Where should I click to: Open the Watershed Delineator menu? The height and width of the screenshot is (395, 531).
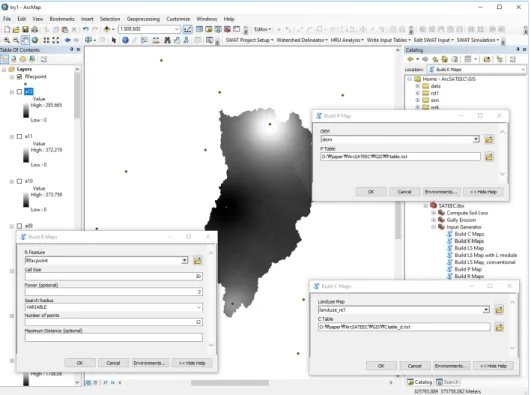(302, 40)
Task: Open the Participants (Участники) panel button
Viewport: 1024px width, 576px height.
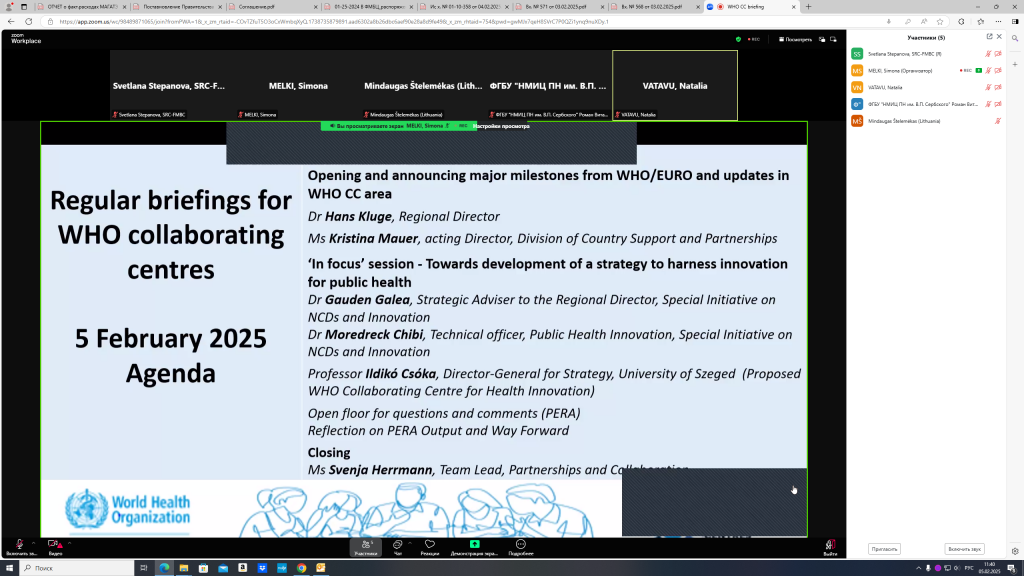Action: 365,545
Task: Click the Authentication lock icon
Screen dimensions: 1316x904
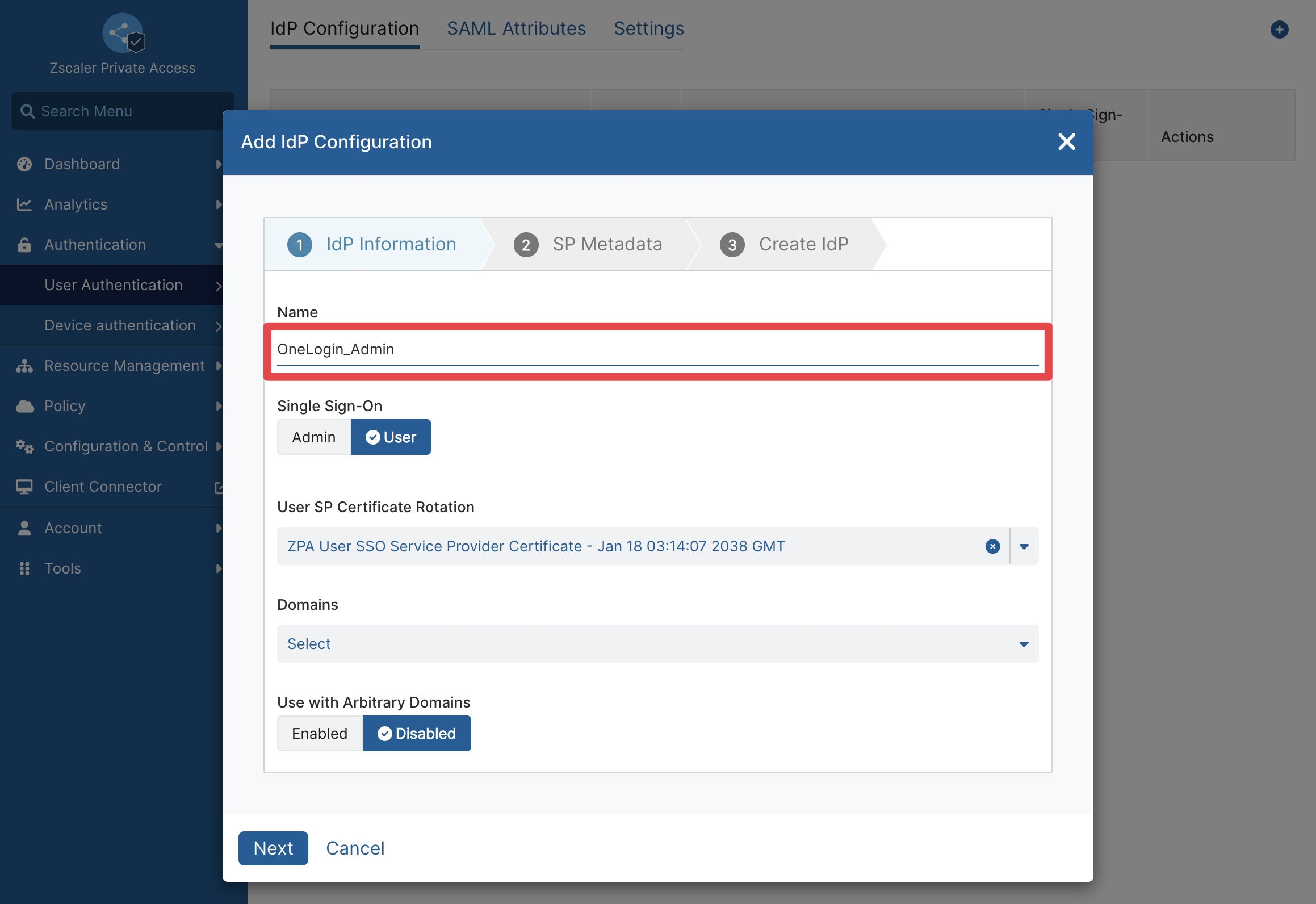Action: [x=24, y=245]
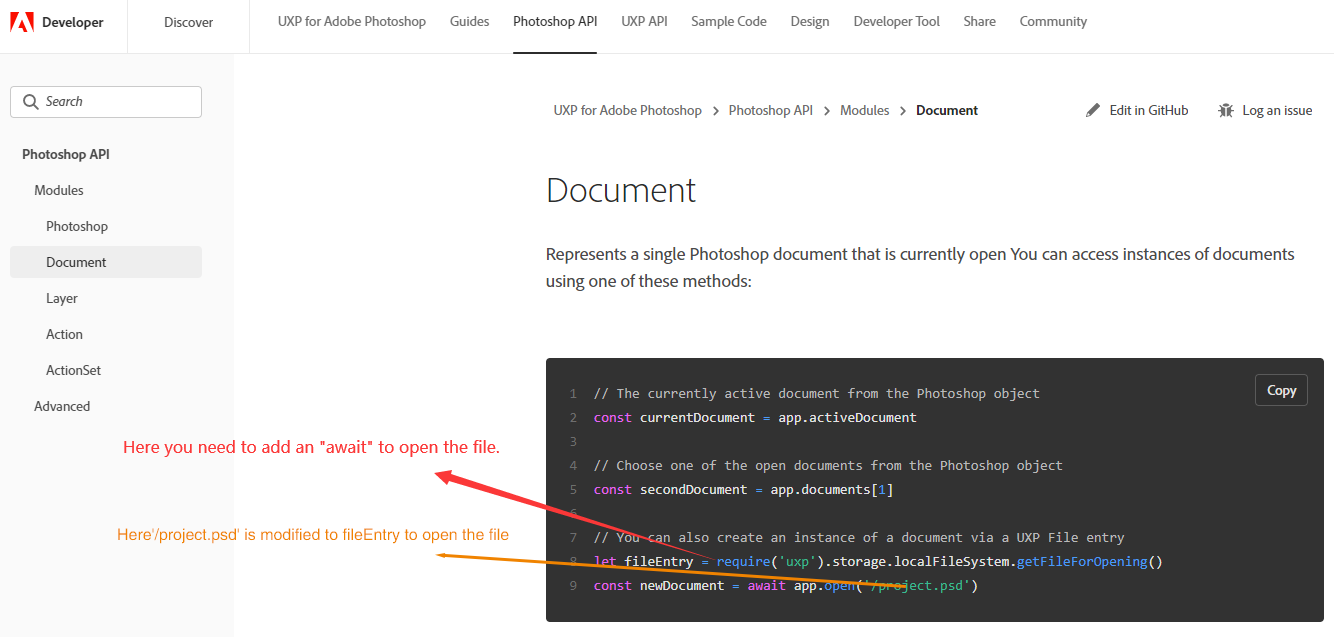Click the Modules breadcrumb

[864, 110]
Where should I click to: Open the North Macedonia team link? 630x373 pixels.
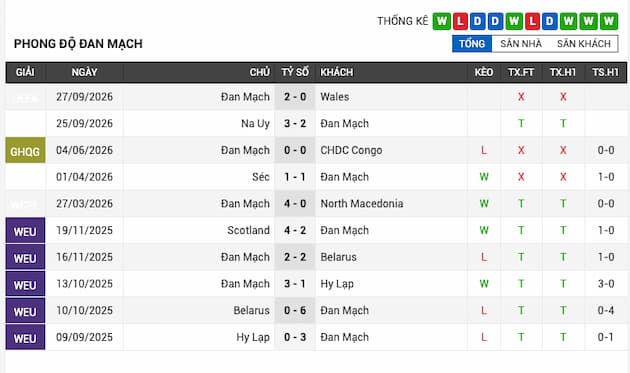(362, 204)
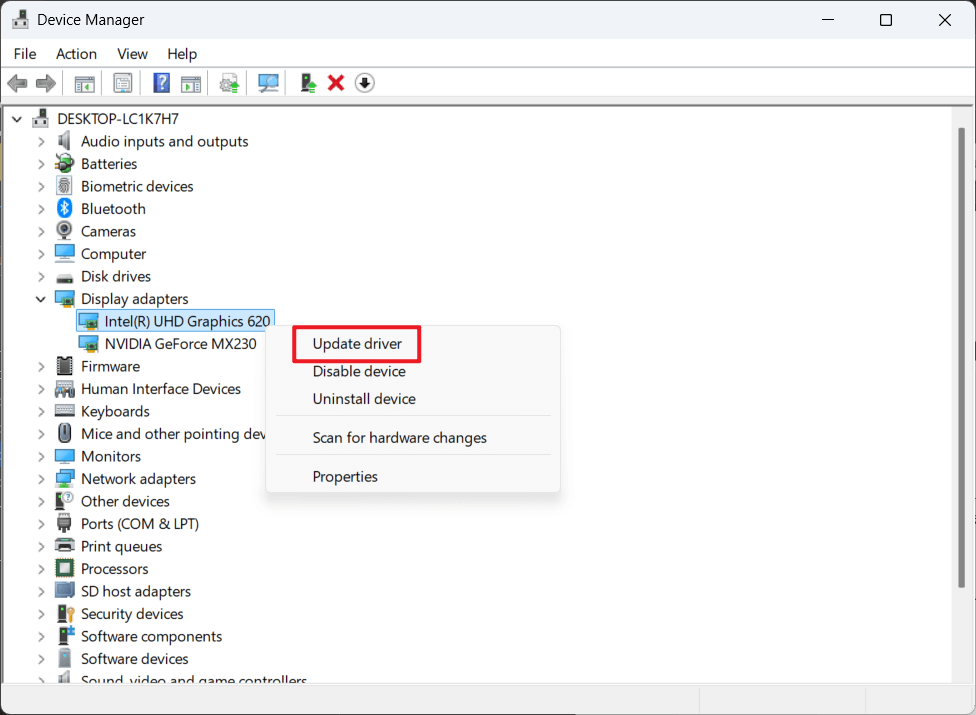The width and height of the screenshot is (976, 715).
Task: Open device Properties via the toolbar icon
Action: tap(123, 82)
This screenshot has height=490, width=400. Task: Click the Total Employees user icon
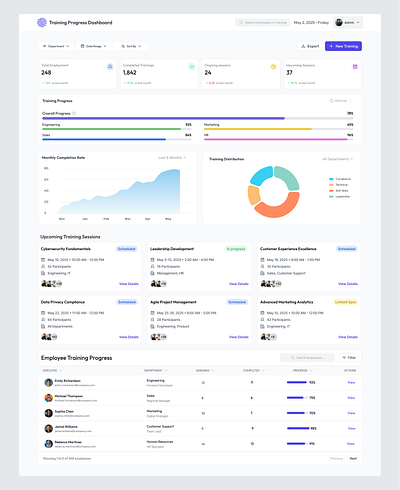110,67
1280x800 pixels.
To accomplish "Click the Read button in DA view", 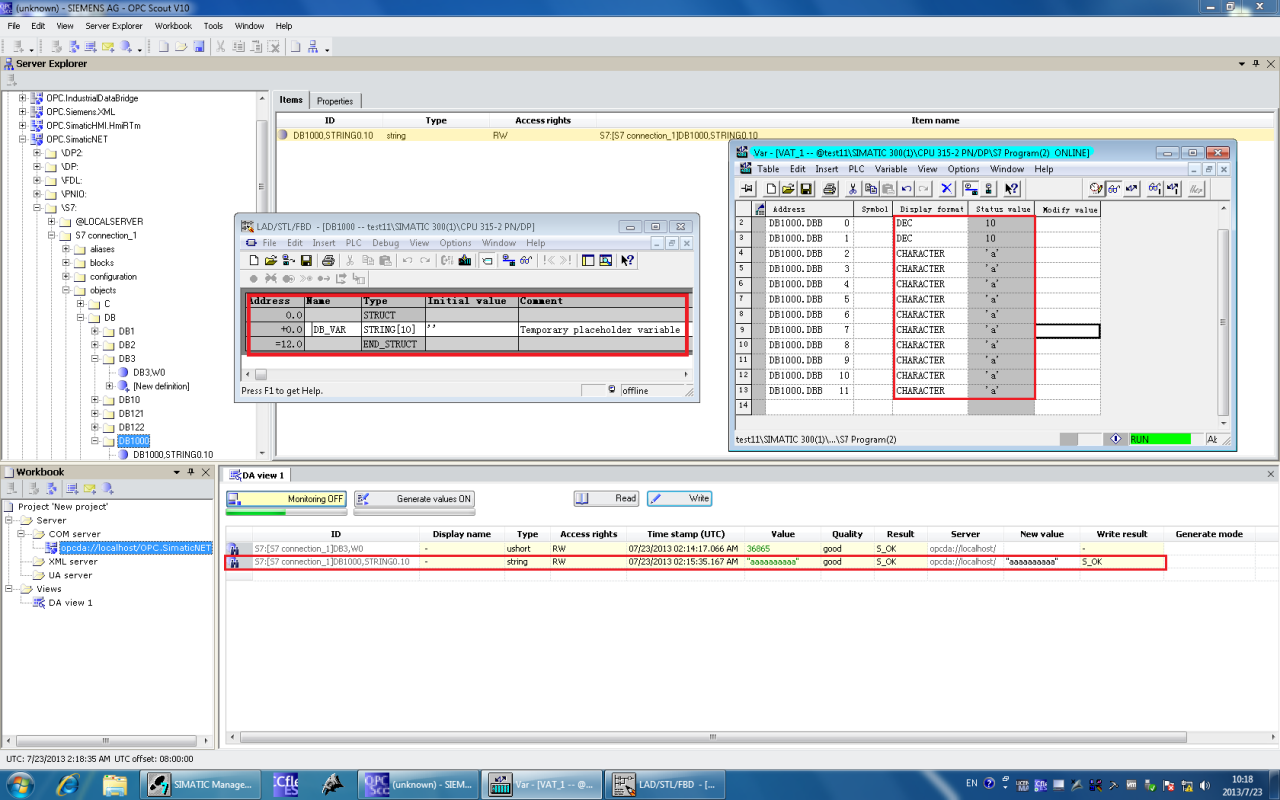I will (606, 499).
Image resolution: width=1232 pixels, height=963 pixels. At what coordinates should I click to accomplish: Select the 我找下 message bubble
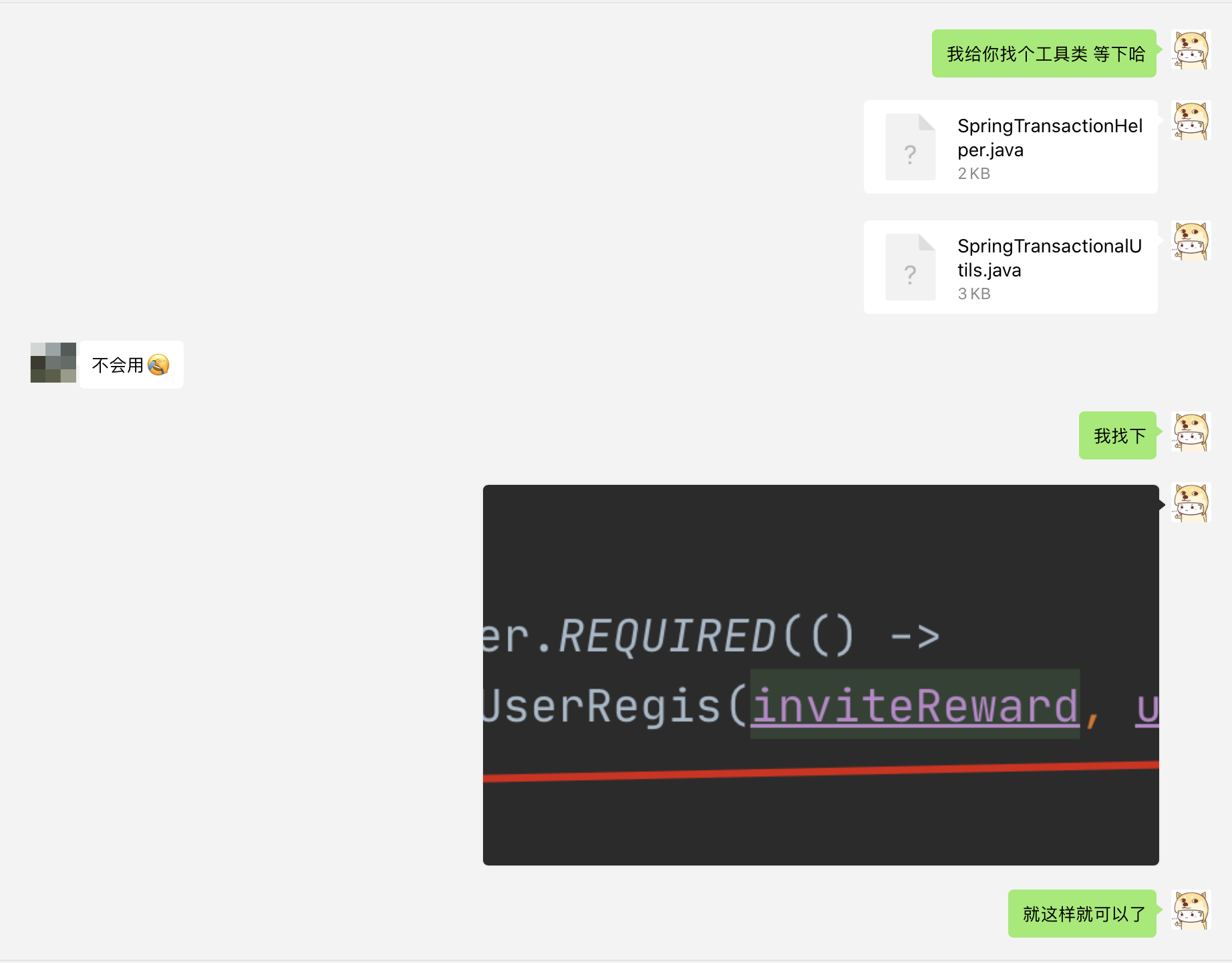point(1118,435)
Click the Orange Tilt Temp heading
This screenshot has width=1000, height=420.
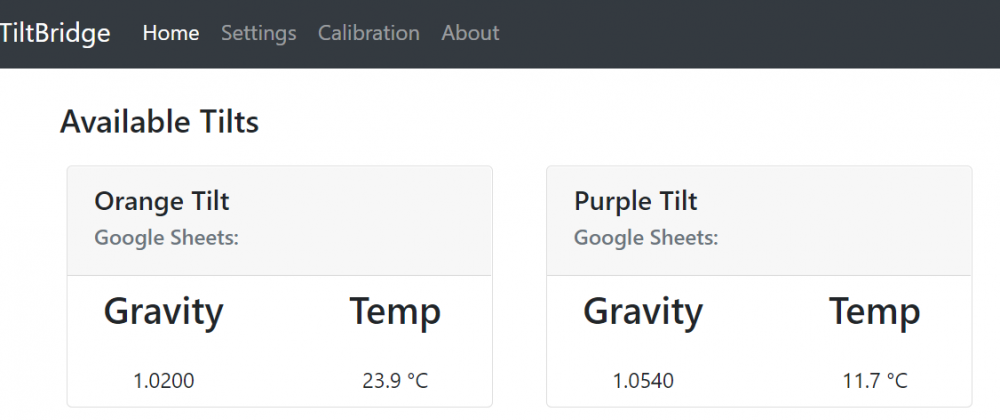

■ **WHAT YOU NEED TO DO**:
The exact lines from the one containing "Click the Orange Tilt Temp heading" through the end of the data are to be copied, with both ends kept and pictures left out.

■ **YOUR SOLUTION**:
Click the Orange Tilt Temp heading
This screenshot has width=1000, height=420.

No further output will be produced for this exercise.